THE seven Eritrean athletes granted political asylum after the 2008 world cross country championships in Edinburgh have been left in limbo by apparent negligence by the Scottish athletics body.

They could have been competing for Scotland, and collecting prize money for the past two years while living on the breadline.

Since they were not eligible for Scotland, they were often ruled out of winning prizes. One angry senior official described it last night as "shocking" and will raise the matter at a board meeting on Monday.

The Eritrean athletes changed the face of Scottish athletics. They were adopted and nurtured by Shettleston Harriers for whom they won a succession of national and district titles, and smashed numerous race records. This led to them being touted as the nucleus of the Glasgow 2014 Commonwealth team.

Yet more than five years on, despite having been granted indefinite leave to stay in Britain, the runners seem no nearer making their Scotland debut. Once among the best in the world, they have become so disillusioned that some have given up the sport altogether. Others have lost heart and no longer train with the same intensity. The delay has slowed applications for a UK passport which they need to compete in the Commonwealth Games.

For the first time in five years, having monopolised the Stewarts cross country and road running grands prix, they failed to win last year. Glasgow council have been supportive, and even the Red Road flats must have seemed like paradise compared to a land where they were brutalised and threatened with a life of conscription and curtailed education – taken from teachers at the point of a gun.

When we exclusively reported their attempt to stay in Britain, they confirmed that teachers were sometimes conscripted as well. They told how punishment and torture in the army was routine – defaulters suspended from trees with arms tied behind their backs, a technique known as "almaz" or diamond, or locked in freight containers with ferocious temperatures by day, and near zero at night.

As we walked on the grass outside the Red Road YMCA, one of them, Tsegai Tewelde, said the goats he used to herd "would eat all this in a day". Was he an economic migrant? The notion seemed to appal him. "I want to stay here for my life," he replied. "If we go home they'll send us to the army." He confided that while looking after the animals he had been blown up by a landmine, aged eight, and that his body was riddled with shrapnel. Yet he had finished fifth in the 1500m at the World Junior championship, breaking the equivalent of four minutes for the metric mile when just 17.

The Glasgow club which adopted them is angry and disappointed that scottishathletics has been so unsupportive. Numerous emails have passed between the governing body's committees, its chief executive Nigel Holl, and club representatives, but despite repeated assurances that they would be contacting the world governing body in Monaco, they have still heard nothing.
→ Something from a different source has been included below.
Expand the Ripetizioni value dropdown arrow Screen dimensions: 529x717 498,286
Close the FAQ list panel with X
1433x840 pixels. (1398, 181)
"They are disillusioned and have lost heart," said a Shettleston spokesman last night. "They are not running well because they have lost all hope. They came here, trained and worked hard, winning everything. They thought they'd get a chance to represent their new country. We kept being told 'next month – we're writing to the International Association of Athletics Federations'. Five years on nothing's happened."

Herald Sport contacted Nick Davies, the IAAF deputy general secretary who is currently in China for the Diamond League in Shanghai. He confirmed yesterday that he had checked with colleagues at their Monte Carlo headquarters: "We have received nothing from either Britain or Eritrea on this matter in the past couple of years . . . for the IAAF to act, we require a request from one of our members."

Since scottishathletics is not a member of IAAF, but affiliates through UK Athletics, he said any approach would have to have been through UKA, yet Shettleston say they have communications indicating that scottishathletics were contacting the world body.

The IAAF said that the athletes could have been competing for Scotland as soon as three years residence was completed, and that no clearance from either them or Eritrea was needed under those circumstances. So for the past two years they have been in unnecessary limbo.

"Scottish athletics has lost several world class athletes due to this," argue Shettleston, "it is annoying now to discover they could have been wearing a Scottish vest for two years."

Tewelde said: "We have been de-motivated by all the delay, and haven't been running much."

Scottishathletics ceo Holl, who had told Shettleston he was writing to the IAAF, could not be contacted yesterday. However, national endurance coach Mike Johnston who recruited leading English athletes such as Stef Twell to Scotland's colours, said the Eritrean cases had been referred to the sport's management board.

Professor Ron Morrison, the cross country and road official on the scottishathletics board said: "The athletes' treatment has been shocking and I will be raising this at our management board meeting on Monday. This is something that annoys me."